■ Task
Give back all of the data, word for word.

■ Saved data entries

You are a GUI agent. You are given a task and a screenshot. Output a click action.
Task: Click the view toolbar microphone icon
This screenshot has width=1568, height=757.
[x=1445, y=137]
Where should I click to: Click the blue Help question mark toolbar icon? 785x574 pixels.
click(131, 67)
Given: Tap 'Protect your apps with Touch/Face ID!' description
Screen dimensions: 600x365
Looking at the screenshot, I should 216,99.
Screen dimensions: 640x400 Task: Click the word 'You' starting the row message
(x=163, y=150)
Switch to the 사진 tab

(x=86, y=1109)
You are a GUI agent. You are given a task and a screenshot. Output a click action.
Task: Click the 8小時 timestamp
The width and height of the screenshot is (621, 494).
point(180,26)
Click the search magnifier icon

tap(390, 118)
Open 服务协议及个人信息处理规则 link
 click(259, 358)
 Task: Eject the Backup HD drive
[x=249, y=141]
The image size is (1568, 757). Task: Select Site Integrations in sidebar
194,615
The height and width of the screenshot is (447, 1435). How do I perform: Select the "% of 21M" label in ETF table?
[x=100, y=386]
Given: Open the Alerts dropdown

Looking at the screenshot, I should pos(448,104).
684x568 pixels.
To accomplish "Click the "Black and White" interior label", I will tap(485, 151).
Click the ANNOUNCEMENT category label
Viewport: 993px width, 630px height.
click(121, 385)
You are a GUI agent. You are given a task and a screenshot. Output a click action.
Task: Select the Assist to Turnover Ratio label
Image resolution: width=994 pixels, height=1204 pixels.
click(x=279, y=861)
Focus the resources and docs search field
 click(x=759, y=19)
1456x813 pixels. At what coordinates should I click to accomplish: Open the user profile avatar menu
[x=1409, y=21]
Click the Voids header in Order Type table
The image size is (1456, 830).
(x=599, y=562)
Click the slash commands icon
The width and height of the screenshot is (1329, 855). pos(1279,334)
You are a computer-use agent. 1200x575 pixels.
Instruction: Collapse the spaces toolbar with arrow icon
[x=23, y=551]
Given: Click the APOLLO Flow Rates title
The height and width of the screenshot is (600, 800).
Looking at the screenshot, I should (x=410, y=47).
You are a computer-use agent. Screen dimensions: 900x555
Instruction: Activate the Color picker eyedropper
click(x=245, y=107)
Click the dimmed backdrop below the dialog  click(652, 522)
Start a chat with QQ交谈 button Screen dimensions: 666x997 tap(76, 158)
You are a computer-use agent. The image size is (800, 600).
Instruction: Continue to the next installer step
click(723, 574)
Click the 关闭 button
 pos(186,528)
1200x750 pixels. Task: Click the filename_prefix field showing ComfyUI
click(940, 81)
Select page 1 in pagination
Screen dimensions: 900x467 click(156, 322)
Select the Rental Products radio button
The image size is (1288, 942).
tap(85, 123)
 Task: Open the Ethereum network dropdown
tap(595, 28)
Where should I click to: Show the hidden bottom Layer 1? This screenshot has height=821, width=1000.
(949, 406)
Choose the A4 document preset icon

■ Task solution
You are a GUI agent. You are given a task and a screenshot. Output a click action.
Task: Click the view toolbar microphone icon
This screenshot has width=1568, height=757.
[x=1445, y=137]
Where should I click to: Click the blue Help question mark toolbar icon? 785x574 pixels.
click(131, 67)
Given: Tap 'Protect your apps with Touch/Face ID!' description
Screen dimensions: 600x365
Looking at the screenshot, I should 216,99.
Screen dimensions: 640x400 Task: Click the word 'You' starting the row message
(x=163, y=150)
Switch to the 사진 tab

(x=86, y=1109)
You are a GUI agent. You are given a task and a screenshot. Output a click action.
Task: Click the 8小時 timestamp
The width and height of the screenshot is (621, 494).
point(180,26)
Click the search magnifier icon

tap(390, 118)
Open 服务协议及个人信息处理规则 link
 click(259, 358)
 Task: Eject the Backup HD drive
[x=249, y=141]
The image size is (1568, 757). Task: Select Site Integrations in sidebar
194,615
The height and width of the screenshot is (447, 1435). How do I perform: Select the "% of 21M" label in ETF table?
[x=100, y=386]
Given: Open the Alerts dropdown

Looking at the screenshot, I should pos(448,104).
684x568 pixels.
To accomplish "Click the "Black and White" interior label", I will tap(485, 151).
Click the ANNOUNCEMENT category label
Viewport: 993px width, 630px height.
click(121, 385)
You are a GUI agent. You are given a task and a screenshot. Output a click action.
Task: Select the Assist to Turnover Ratio label
Image resolution: width=994 pixels, height=1204 pixels.
click(x=279, y=861)
Focus the resources and docs search field
 click(x=759, y=19)
1456x813 pixels. At what coordinates should I click to accomplish: Open the user profile avatar menu
[x=1409, y=21]
Click the Voids header in Order Type table
The image size is (1456, 830).
(x=599, y=562)
Click the slash commands icon
The width and height of the screenshot is (1329, 855). pos(1279,334)
You are a computer-use agent. 1200x575 pixels.
Instruction: Collapse the spaces toolbar with arrow icon
[x=23, y=551]
Given: Click the APOLLO Flow Rates title
The height and width of the screenshot is (600, 800).
Looking at the screenshot, I should (x=410, y=47).
You are a computer-use agent. Screen dimensions: 900x555
Instruction: Activate the Color picker eyedropper
click(x=245, y=107)
Click the dimmed backdrop below the dialog  click(652, 522)
Start a chat with QQ交谈 button Screen dimensions: 666x997 tap(76, 158)
You are a computer-use agent. The image size is (800, 600).
Instruction: Continue to the next installer step
click(723, 574)
Click the 关闭 button
 pos(186,528)
1200x750 pixels. Task: Click the filename_prefix field showing ComfyUI
click(940, 81)
Select page 1 in pagination
Screen dimensions: 900x467 click(156, 322)
Select the Rental Products radio button
The image size is (1288, 942).
tap(85, 123)
 Task: Open the Ethereum network dropdown
tap(595, 28)
Where should I click to: Show the hidden bottom Layer 1? This screenshot has height=821, width=1000.
(949, 406)
Choose the A4 document preset icon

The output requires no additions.